>>>

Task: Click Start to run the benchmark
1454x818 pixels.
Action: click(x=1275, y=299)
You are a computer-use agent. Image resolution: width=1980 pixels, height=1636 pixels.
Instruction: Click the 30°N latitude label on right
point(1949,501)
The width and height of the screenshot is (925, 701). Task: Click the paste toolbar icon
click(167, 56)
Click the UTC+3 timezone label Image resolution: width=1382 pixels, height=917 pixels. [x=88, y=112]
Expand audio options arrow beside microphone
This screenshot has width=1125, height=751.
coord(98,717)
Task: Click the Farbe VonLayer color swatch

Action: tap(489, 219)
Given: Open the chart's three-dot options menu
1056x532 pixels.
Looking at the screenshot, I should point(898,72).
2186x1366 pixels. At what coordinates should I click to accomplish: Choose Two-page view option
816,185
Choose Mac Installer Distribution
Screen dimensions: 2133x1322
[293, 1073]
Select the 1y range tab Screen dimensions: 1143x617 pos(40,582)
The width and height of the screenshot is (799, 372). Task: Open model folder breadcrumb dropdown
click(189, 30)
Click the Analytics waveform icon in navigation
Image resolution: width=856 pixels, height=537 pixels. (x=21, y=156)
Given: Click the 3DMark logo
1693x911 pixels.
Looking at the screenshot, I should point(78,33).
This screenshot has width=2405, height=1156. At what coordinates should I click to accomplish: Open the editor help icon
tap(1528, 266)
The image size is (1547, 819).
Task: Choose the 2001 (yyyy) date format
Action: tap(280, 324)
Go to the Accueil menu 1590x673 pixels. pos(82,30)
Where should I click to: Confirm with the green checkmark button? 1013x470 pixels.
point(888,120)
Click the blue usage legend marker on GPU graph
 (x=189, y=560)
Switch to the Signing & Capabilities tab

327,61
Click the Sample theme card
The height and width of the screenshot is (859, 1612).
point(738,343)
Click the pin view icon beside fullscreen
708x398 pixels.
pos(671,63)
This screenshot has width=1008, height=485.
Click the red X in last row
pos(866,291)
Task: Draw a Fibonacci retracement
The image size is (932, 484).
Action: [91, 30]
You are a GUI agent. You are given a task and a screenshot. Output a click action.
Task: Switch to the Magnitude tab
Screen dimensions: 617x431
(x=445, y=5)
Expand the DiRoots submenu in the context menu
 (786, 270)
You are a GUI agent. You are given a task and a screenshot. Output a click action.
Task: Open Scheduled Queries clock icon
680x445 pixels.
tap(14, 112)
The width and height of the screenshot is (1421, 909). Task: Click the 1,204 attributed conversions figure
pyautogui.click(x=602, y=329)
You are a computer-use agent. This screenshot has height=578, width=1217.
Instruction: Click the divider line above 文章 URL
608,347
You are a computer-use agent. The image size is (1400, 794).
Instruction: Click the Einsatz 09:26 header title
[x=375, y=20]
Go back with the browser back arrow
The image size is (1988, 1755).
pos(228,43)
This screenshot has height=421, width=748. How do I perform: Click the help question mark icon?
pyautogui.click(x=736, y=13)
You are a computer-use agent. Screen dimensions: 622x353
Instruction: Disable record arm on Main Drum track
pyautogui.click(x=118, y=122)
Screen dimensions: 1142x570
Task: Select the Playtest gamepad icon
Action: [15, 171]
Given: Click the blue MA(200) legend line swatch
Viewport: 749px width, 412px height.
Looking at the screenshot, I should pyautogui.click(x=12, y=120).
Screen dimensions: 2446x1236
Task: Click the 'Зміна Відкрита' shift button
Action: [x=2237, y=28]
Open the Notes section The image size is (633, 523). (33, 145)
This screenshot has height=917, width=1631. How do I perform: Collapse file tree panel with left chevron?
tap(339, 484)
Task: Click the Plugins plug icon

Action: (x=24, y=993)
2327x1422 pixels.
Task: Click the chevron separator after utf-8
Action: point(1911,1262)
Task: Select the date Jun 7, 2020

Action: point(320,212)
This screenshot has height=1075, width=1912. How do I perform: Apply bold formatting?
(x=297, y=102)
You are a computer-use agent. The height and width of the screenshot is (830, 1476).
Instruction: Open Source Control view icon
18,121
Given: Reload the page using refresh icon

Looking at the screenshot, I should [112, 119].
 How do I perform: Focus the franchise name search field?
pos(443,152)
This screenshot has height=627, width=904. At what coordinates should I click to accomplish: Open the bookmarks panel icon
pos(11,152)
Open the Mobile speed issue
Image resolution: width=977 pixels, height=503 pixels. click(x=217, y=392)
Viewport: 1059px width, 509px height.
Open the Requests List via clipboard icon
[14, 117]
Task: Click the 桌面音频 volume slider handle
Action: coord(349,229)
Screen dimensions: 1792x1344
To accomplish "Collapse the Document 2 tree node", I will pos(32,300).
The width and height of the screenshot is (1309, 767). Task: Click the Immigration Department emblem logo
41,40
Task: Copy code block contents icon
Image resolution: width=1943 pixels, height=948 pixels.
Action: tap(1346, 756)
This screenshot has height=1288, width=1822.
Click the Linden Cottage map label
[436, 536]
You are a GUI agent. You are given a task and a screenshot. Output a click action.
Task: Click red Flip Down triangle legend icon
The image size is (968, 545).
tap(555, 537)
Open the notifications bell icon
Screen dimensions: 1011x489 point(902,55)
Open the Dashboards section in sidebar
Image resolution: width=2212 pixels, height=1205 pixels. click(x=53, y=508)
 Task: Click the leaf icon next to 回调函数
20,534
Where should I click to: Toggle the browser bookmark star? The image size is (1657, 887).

<<<

## [Task]
Above are the records; copy exactly the lines from the line with "The height and width of the screenshot is (859, 1612)." through the line with "Task: Switch to the Magnitude tab", both included.

## [Task solution]
The height and width of the screenshot is (859, 1612).
point(738,343)
Click the pin view icon beside fullscreen
708x398 pixels.
pos(671,63)
This screenshot has width=1008, height=485.
Click the red X in last row
pos(866,291)
Task: Draw a Fibonacci retracement
The image size is (932, 484).
Action: [91, 30]
You are a GUI agent. You are given a task and a screenshot. Output a click action.
Task: Switch to the Magnitude tab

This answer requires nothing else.